As reported in a 2007 study released by the National Urban League, “African-American men are more than twice as likely to be unemployed as white males. They are nearly as likely to be incarcerated, with average jail sentences about 10 months longer than those of white men.”

Between the ages of 15 and 34, the civil rights group noted that “black males are nine times more likely to be killed by firearms and nearly eight times as likely to suffer from AIDS.” The unemployment rates are comparable to those today, eight years later.

A 2007 report by the U.S. Bureau of Statistics noted that, while only 13 percent of the U.S. population, blacks “were the victims of 49 percent of all murders and 15 percent of rapes, assaults, and other nonfatal violent crimes nationwide.” Significantly, “Most of the black murder victims—93 percent—were killed by other black people” while 85 percent of white victims were slain by other white people.

One might conclude that murder is rampant in America, but the reality is that homicides are at a 50-year low. The peak homicide rate was in 1980. The rate began to grow in the mid-1960s, but steadily dropped by the 1990s. Today’s murder rate is at the lowest point in the past century.
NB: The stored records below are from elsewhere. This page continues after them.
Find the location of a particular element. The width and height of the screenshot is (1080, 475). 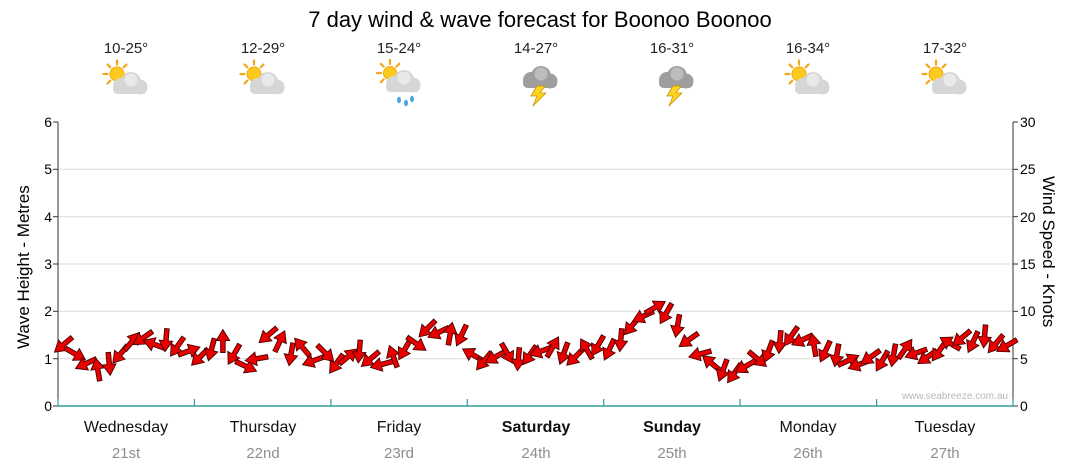

day-column: 16-31° is located at coordinates (672, 77).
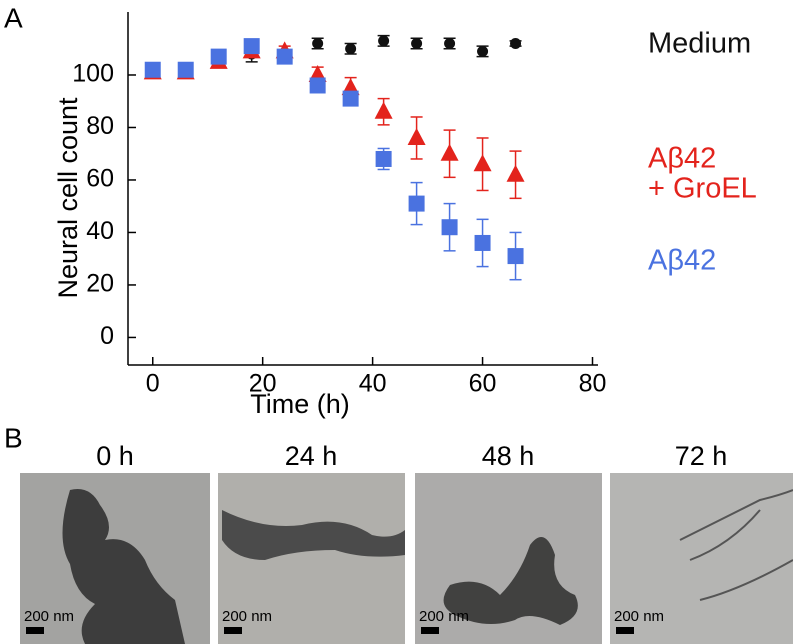 The image size is (793, 644). What do you see at coordinates (100, 231) in the screenshot?
I see `y-tick-label: 40` at bounding box center [100, 231].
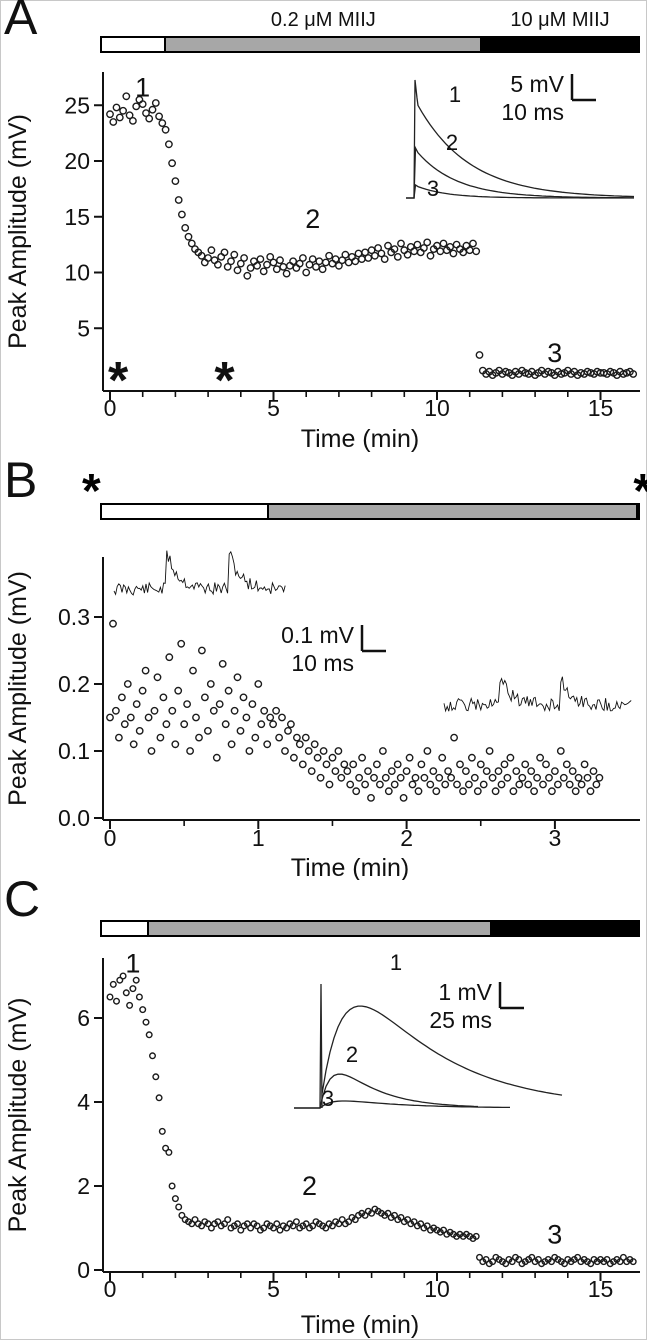 This screenshot has width=647, height=1340. I want to click on panel-c-letter: C, so click(22, 899).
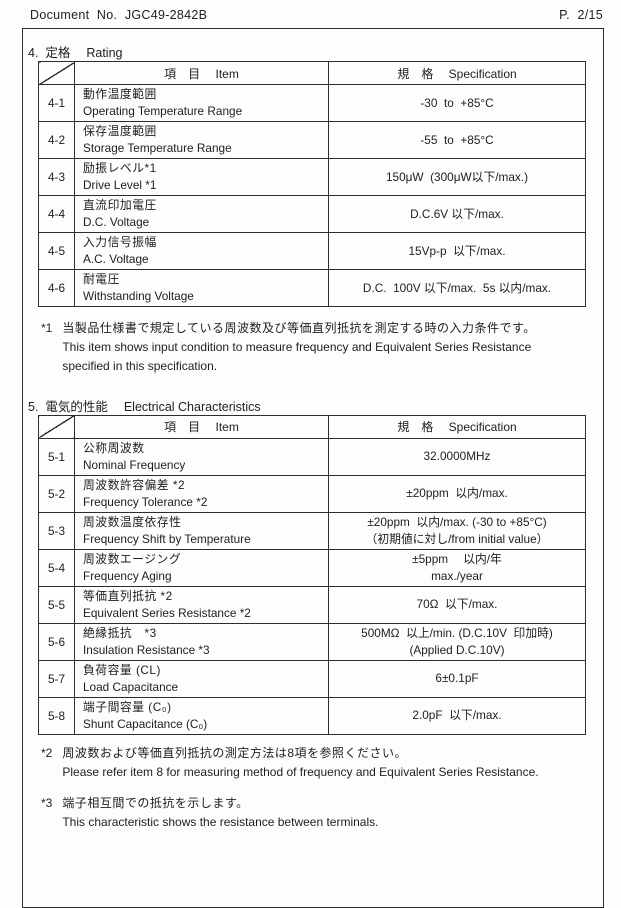 The height and width of the screenshot is (908, 621). I want to click on item-label-en: Insulation Resistance *3, so click(146, 650).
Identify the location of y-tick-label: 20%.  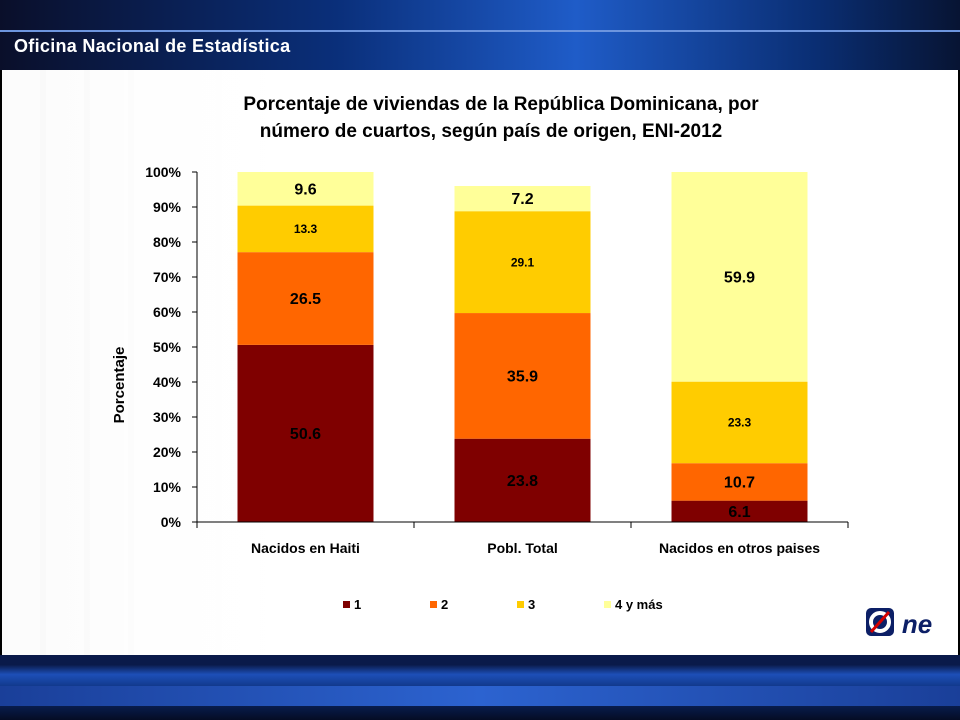
(168, 452).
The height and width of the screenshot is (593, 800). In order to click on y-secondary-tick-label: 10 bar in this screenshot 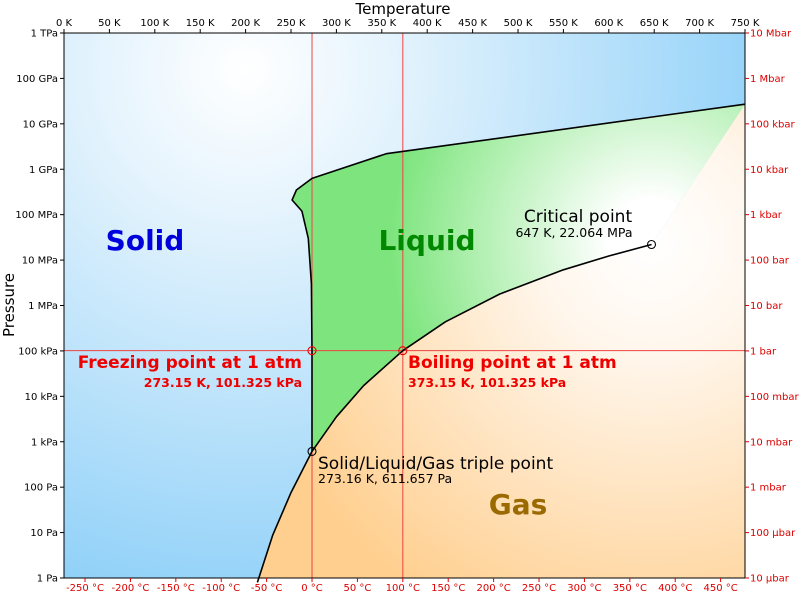, I will do `click(766, 306)`.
What we are witnessing, however, is the result of cultural issues that afflict the black community. Juan Williams, a Fox News analyst, writing in 2007 noted that “One hard, unforgiving fact is that 70 percent of black children are born today to single mothers.” The school dropout rate is “about 50 percent nationwide for black students.”

“Black youth culture is boiling over with nihilism. It embraces failure and frustration, including random crime and jail time,” wrote Williams.

Ferguson is an example of far larger problems that afflict the black community. Only blacks can solve these problems.

One might have thought—and many did—that the election of America’s first black President was going to make these problems go away. Many blacks have entered the middle class, but the majority encounters the problems endemic to the black community and, until its culture and lifestyle choices change, those problems will be around for a long time to come.

With a black President, a black Attorney General, black members of Congress, black mayors and others demonstrating how different 2015 is from 1965, laying blame on white racism is no longer a valid excuse.